Gwest statement on Preference Share issue

The Board of Directors and Management of Gwest Corporation Ltd are deeply concerned about the articles published on the IC website dated September 6, 2018 and September 21, 2018, authored by John Jackson.
The first article dated September 6, 2018 speaks to Gwest Corporation’s first quarter report showing the issue of 250 million preference shares, and with quite remarkable language the writer concludes that the preferences shares in the capital of the Company have been allotted without authority.

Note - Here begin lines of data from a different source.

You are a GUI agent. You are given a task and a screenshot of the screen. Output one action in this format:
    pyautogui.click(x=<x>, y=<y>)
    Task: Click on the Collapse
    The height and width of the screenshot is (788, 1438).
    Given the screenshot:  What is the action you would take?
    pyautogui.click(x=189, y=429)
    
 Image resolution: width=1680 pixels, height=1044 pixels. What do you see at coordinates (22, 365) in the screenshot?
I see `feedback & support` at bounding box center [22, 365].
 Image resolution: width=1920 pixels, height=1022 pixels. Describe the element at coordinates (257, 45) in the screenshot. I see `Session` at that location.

We wish to confirm that at the Extraordinary General Meeting of the Company held on November 27, 2017, the following resolution was duly passed:
“As a special resolution that the Company be authorized to issue and/or allot Cumulative Non¬ redeemable Preference Shares with rights/restrictions as to Voting, Dividends and Winding up and/or otherwise as may be determined by the Directors of the Company or a Committee of the Directors appointed for such purpose, subject always to the Articles of Incorporation of the Company, and that the Directors of the Company or such Committee be and are hereby authorised to determine all such rights and restrictions and the Directors be and are hereby authorized to allot such Cumulative Non-redeemable Preference Shares at such subscription price per Preference Share as the Directors of the Company or such Committee may deem fit, the same to be allotted to shareholders of the Company who have invested in the capital of Company (in cash or in kind) with the understanding/pursuant to agreement(s) that such investment(s) will be recognized as shareholder loans or by the issue of preference shares, in each case on terms and conditions determined by the Directors of the Company, subject always to the Articles of Incorporation of the Company”.
The above resolution was passed specifically to facilitate non-redeemable preference shares being allotted to persons who had invested in the Company by way of shareholders loan made available to the Company.
Sections 18 and 19 in the November 2017 GWEST Prospectus specifically disclosed that shareholders loans were to be converted to preference shares, thereby reducing the servicing cost to the Company:
Shares in the capital of the Company are under the control of the Directors, as expressly provided for in the Articles of Incorporation.
In all the circumstances the allegations by the writer of the articles under review are unfounded and without merit.
It is unfortunate that the writer of the articles did not undertake greater due diligence towards determining correct factual positions, before publishing false and misleading material that could be injurious to the Company, this at a time when the Company has embarked on programs to stabilize its operations and to achieve its objectives in the short term.